Thursday, April 9, 2015

You're Every Line, You're Every Word, You're Everything

Well, today marks your seventh glorious year on this here earth, Miss N . And I can't believe it's been that long. Time really does fly, and it flies by entirely too fast when you're a parent. It's funny, actually. You're terrified when you first become a parent because it really is venturing into the unknown. You can't be sure you'll be good at it, or if your children will turn out well, and it's not exactly one of those things you can return if buyer's remorse sets in. Then, you feel like the baby years will never end and like you'll never sleep again (and you won't). Years later, you miss all of that and realize the kid is growing up way too fast. And then you have a mid-life crisis, which daddy hopes to have in about ten years time. But no matter the phase or age of your children, parenthood is a full-time, rest of your life job. The way I feel about you is the way your grandma feels about me, and the way my grandma felt about her. I adore you. Adore isn't even a strong enough word for it. Being your daddy has been the greatest blessing. It's taught me a lot, it's (arguably) made me a better human being, and that is all a credit to you. Guuuurl, I was a hot mess before you came along. And when you came along, I was not in a position to be a parent. But, as you may learn someday if you have little ones of your own, you hold your breath and you charge ahead and you hope you can do right by the amazing little person you've created.
Thus far, I think you and I have done alright. I mean, we're both still alive so that's good. Most days we have our stuff together. On the days that we don't, or on the bad days, we still manage to find our way through. I've written to you on or around your birthday so many times (2, 3, 4, 5, 6), but this one feels...different. As you enter your seventh year, I can feel our family on the verge of all kindsa change. This is a different season we're entering, perhaps even more unknown than the early years. You're not a baby anymore, you're not a munchkin anymore, you're...well, a kid. In that weird zone between being a munchkin and becoming, *shudder*, a pre-teen. You don't think dad is as super cool as you did when you were little. In fact, you often roll your eyes at me on like a teenage level, the same way the teenager used to when she was actually a teenager. Someday you're gonna make a fella feel sooooo stupid about something with just an eye roll, girl. You went through a very girly phase last year where mom was just everything to you and dad was just meh. You liked dresses and you liked shoes even more, which I didn't think was possible. But you've since settled back into riding the line between girly girl and tomboy. I introduced you to the original Ninja Turtles and Power Rangers in the last year and it rocked your world, which was awesome to see. You think I'm cool for that, or at least you pretend you do, so thank you for either throwing me a bone or legit thinking I'm neat. As you get older, it's trippy to see which parts of you come from mom and which ones come from me. You're very much a thinker, always have been, but even more so lately. That, you get from me. You love to sit in your room and daydream. That, you can thank your mother for. You sometimes have trouble holding your tongue. That, you get from both of us (sorry). You tell it like it is and you don't care who you're telling it to. It'd be hilarious if you weren't my kid. Okay, it's still hilarious sometimes. We'll work on figuring out when to keep our mouths shut together.

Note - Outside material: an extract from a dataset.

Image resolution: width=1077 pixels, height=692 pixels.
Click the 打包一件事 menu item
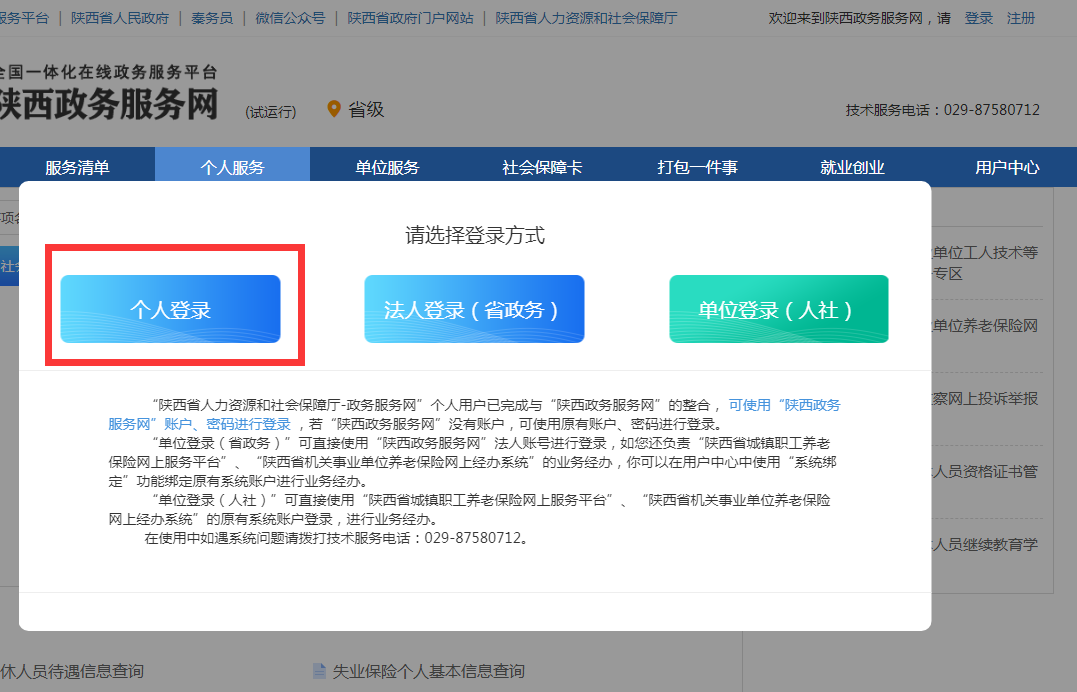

Another thing that has changed for us in the last year is the addition of Gio to our little family. And you lucked out (hell, we both did, he be awesome). You have three parents in your life who absolutely adore you and would do anything for you. Someday, I hope you'll have four. But for now, this is the state of our clan and it's a pretty awesome state to be in. We're happy and things are stable that's important, and it's something your mother and I have both always strived for. Your health and safety are the most important thing to us (your happiness...meh). Nobody, and especially no parent, is perfect but I hope that someday when you look back at this time in your life, you feel like it was good. Your mom had a not so great childhood, and it's very important to her that yours is the polar opposite. So far, so good. I mean, I'm sure there's something we've already done that's scarred you for life and that you'll someday attribute all of your problems to whilst you're speaking to a qualified professional. But we like to think we've done awesome so far. We're the bestest, kinda ok, relatively decent parents ever. You should remember to tell the shrink that too.

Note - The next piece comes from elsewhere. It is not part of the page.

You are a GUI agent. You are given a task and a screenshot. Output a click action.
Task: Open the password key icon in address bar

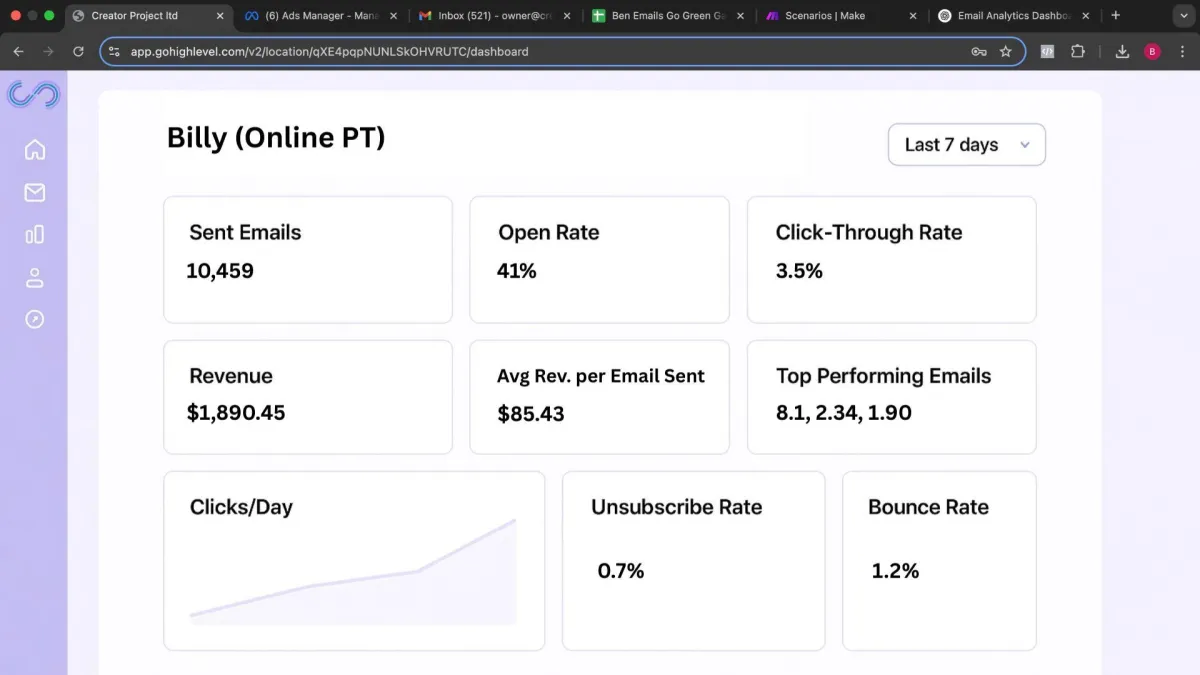pos(979,52)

In closing, you are the greatest thing to ever happen to me, Miss N. If you never feel that from anyone else, always know you will feel it from me. I think you're the best thing ever. I hope someday you find someone you love and live for as much as I do you. And I hope this next year is the best of your young life. With any luck, there will be more guitar sessions and random karaoke sessions for you and I. More family holidays back home with the crazy people we're unfortunately related to. More Starbucks dates where we continue to try and learn how to play chess the right way, instead of making up stories about the pieces and knocking them off the board. More brunches and lazy Sundays. More travel, more love and more laughs. Because all of that is what makes life worth living. In a lot of ways, you and I are raising each other. I'm turning you into a halfway functional adult and you're turning me into...a halfway functional adult. And I wouldn't want it any other way. I love you, kid.